# Trip advisor reviews sentiment classification [PyTorch]
* Multiclass sentiment classification of hotel's reviews.
* Reference notebook: <https://www.kaggle.com/code/emirkocak/in-depth-series-sentiment-analysis-w-transformers/notebook>
* Dataset: <https://www.kaggle.com/code/emirkocak/in-depth-series-sentiment-analysis-w-transformers/input>

## Import libraries

In [2]:
import os
import re
import string
import random
import warnings
from typing import Union, List
from dataclasses import dataclass

import nltk
import torch
import numpy as np
import pandas as pd
from nltk.corpus import stopwords
from torch.utils.data import DataLoader
from torch.utils.data import TensorDataset
from sklearn.metrics import classification_report
from transformers import DistilBertForSequenceClassification, DistilBertTokenizer

import giskard
from giskard import Dataset, Model

2023-05-19 13:44:12.676739: I tensorflow/core/platform/cpu_feature_guard.cc:182] This TensorFlow binary is optimized to use available CPU instructions in performance-critical operations.
To enable the following instructions: AVX2 FMA, in other operations, rebuild TensorFlow with the appropriate compiler flags.


## Notebook-level settings

In [3]:
# Disable warnings prints.
warnings.filterwarnings('ignore')

# Download list of english stopwords.
nltk.download('stopwords')

[nltk_data] Downloading package stopwords to
[nltk_data]     /Users/mykytaalekseiev/nltk_data...
[nltk_data]   Package stopwords is already up-to-date!


True

## Define constants

In [4]:
# Constants.
STOP_WORDS = set(stopwords.words('english'))
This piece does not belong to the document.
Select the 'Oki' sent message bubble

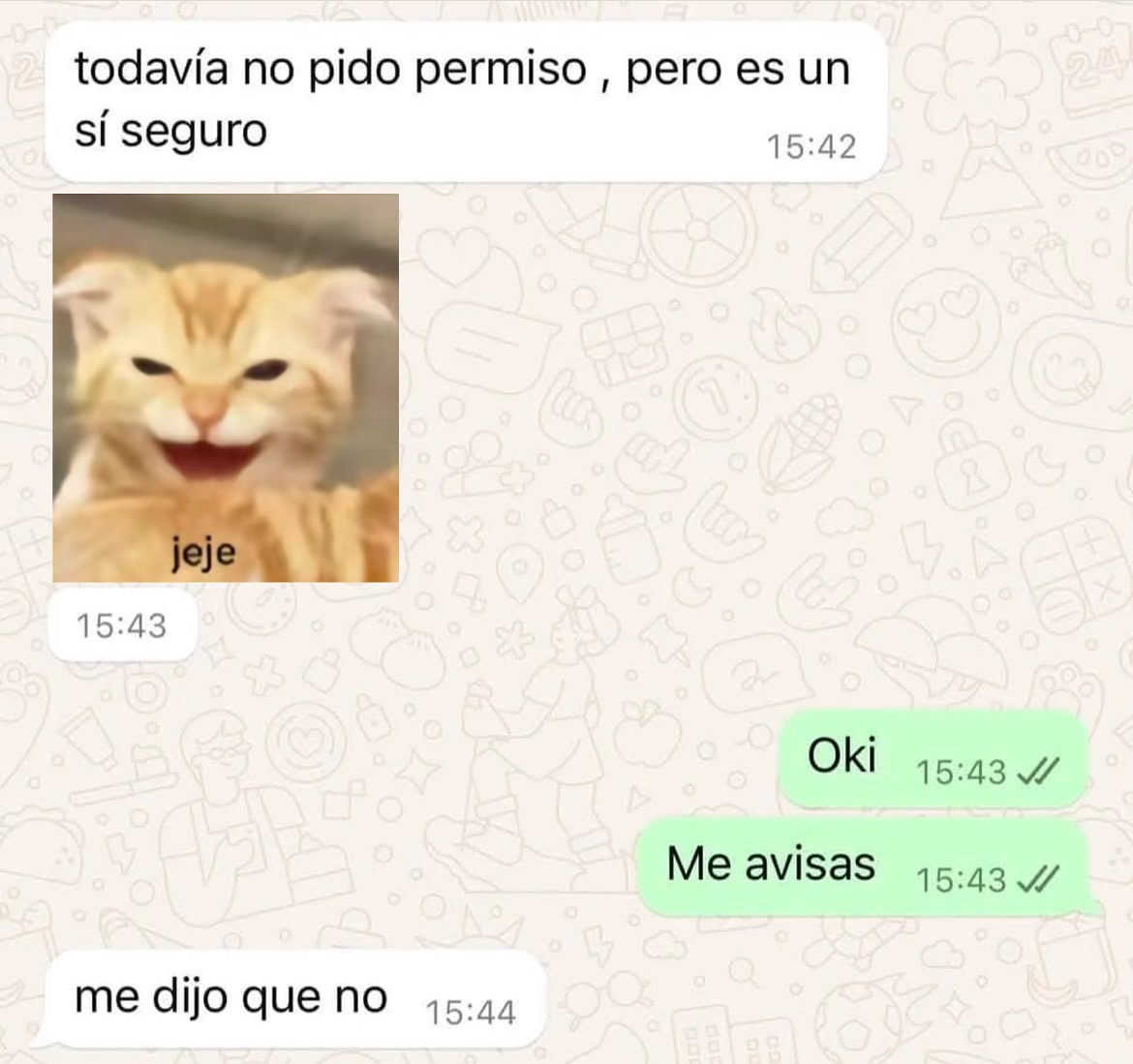click(x=933, y=758)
PRETRAINED_WEIGHTS_NAME = "distilbert-base-uncased"

TEXT_COLUMN_NAME = "Review"
TARGET_COLUMN_NAME = "label"

RANDOM_SEED = 0

# Paths.
DATA_PATH = os.path.join(".", "datasets", "trip_advisor_sentiment_classification_dataset", "tripadvisor_hotel_reviews.csv")

## Set random seeds

In [5]:
random.seed(RANDOM_SEED)
np.random.seed(RANDOM_SEED)
torch.manual_seed(RANDOM_SEED)
torch.cuda.manual_seed_all(RANDOM_SEED)

## Load data

In [6]:
def create_label(x: int) -> int:
    """Map rating to the label."""
    if x in [1, 2]:
        return 0
    if x == 3:
        return 1
    if x in [4, 5]:
        return 2

In [7]:
def load_data(**kwargs) -> pd.DataFrame:
    """Load data."""
    df = pd.read_csv(DATA_PATH, **kwargs)
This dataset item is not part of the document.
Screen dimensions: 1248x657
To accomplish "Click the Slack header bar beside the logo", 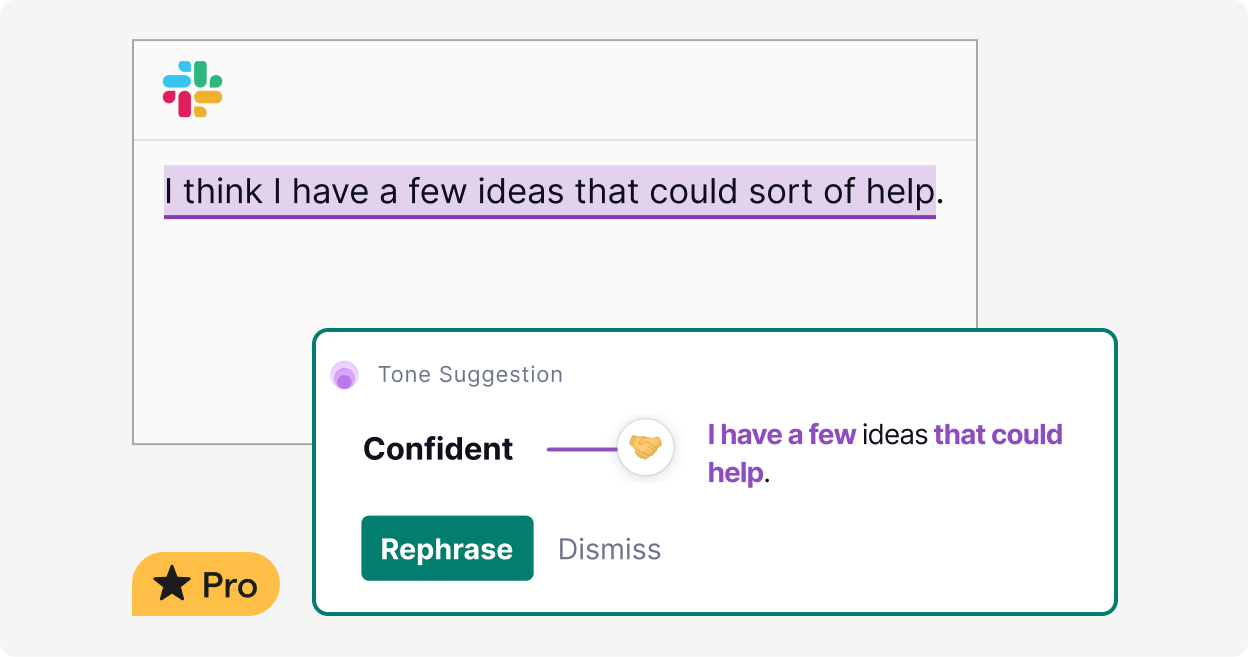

    # Obtain labels for our task.
    df[TARGET_COLUMN_NAME] = df.Rating.apply(lambda x: create_label(x))
    df.drop(columns="Rating", inplace=True)

    return df

reviews_df = load_data(nrows=2000)
reviews_df.head()

Unnamed: 0,Review,label
0,nice hotel expensive parking got good deal sta...,2
1,ok nothing special charge diamond member hilto...,0
2,nice rooms not 4* experience hotel monaco seat...,1
3,"unique, great stay, wonderful time hotel monac...",2
4,"great stay great stay, went seahawk game aweso...",2


## Wrap dataset

In [8]:
wrapped_data = Dataset(reviews_df,
                       name="trip_advisor_reviews_sentiment",
                       target=TARGET_COLUMN_NAME,
                       column_types={TEXT_COLUMN_NAME: "text"})
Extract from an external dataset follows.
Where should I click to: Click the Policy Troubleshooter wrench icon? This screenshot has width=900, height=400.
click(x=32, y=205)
Hint: "Your target variable values are numeric. It is recommended to have Human readable string as your target values to make results more understandable in Giskard."


## Data preprocessing

In [9]:
class CleanText:
    """Helper class to preprocess review's text."""
    def __init__(self, clean_pattern: str = r"[^A-ZĞÜŞİÖÇIa-zğüı'şöç0-9.\"',()]"):
        """Constructor of the class."""
        self.clean_pattern = clean_pattern

    def __call__(self, text: Union[str, list]) -> List[List[str]]:
        """Perform cleaning."""
        if isinstance(text, str):
            docs = [[text]]

        if isinstance(text, list):
            docs = text

        text = [[re.sub(self.clean_pattern, " ", sentence) for sentence in sentences] for sentences in docs]
        return text
    
def remove_emoji(data: str) -> str:
    """Remove emoji from the text."""
    emoji = re.compile("["
        u"\U0001F600-\U0001F64F"
        u"\U0001F300-\U0001F5FF"
        u"\U0001F680-\U0001F6FF"
        u"\U0001F1E0-\U0001F1FF"
        u"\U00002500-\U00002BEF"  
        u"\U00002702-\U000027B0"
        u"\U00002702-\U000027B0"
        u"\U000024C2-\U0001F251"
        u"\U0001f926-\U0001f937"
        u"\U00010000-\U0010ffff"
        u"\u2640-\u2642" 
        u"\u2600-\u2B55"
        u"\u200d"
        u"\u23cf"
        u"\u23e9"
        u"\u231a"
        u"\ufe0f"
        u"\u3030"
                      "]+", re.UNICODE)
    return re.sub(emoji, '', data)

regex = re.compile('[%s]' % re.escape(string.punctuation))
def remove_punctuation(text: str) -> str:
    """Remove punctuation from the text."""
    text = regex.sub(" ", text)
    return text

clean = CleanText()

In [10]:
def text_preprocessor(df: pd.DataFrame) -> pd.DataFrame:
    """Preprocess text."""
    # Remove emoji.
    df[TEXT_COLUMN_NAME] = df[TEXT_COLUMN_NAME].apply(lambda x: remove_emoji(x))

    # Lower.
    df[TEXT_COLUMN_NAME] = df[TEXT_COLUMN_NAME].apply(lambda x: x.lower())

    # Clean.
    df[TEXT_COLUMN_NAME] = df[TEXT_COLUMN_NAME].apply(lambda x: clean(x)[0][0])

    # Remove punctuation.
    df[TEXT_COLUMN_NAME] = df[TEXT_COLUMN_NAME].apply(lambda x: remove_punctuation(x))

    return df

reviews_df = text_preprocessor(reviews_df)

# Init Distill-BERT model

In [11]:
@dataclass
class Config:
    """Configuration of Distill-BERT model."""
    device = torch.device("cuda:0" if torch.cuda.is_available() else "cpu")
    batch_size = 128
    seq_length = 150
    add_special_tokens = True
    return_attention_mask = True
    pad_to_max_length = True
    return_tensors = 'pt'

In [12]:
# Load tokenizer.
tokenizer = DistilBertTokenizer.from_pretrained(PRETRAINED_WEIGHTS_NAME)

# Load model.
model = DistilBertForSequenceClassification.from_pretrained(PRETRAINED_WEIGHTS_NAME,
                                                            num_labels=3,
                                                            output_attentions=False,
                                                            output_hidden_states=False).to(Config.device)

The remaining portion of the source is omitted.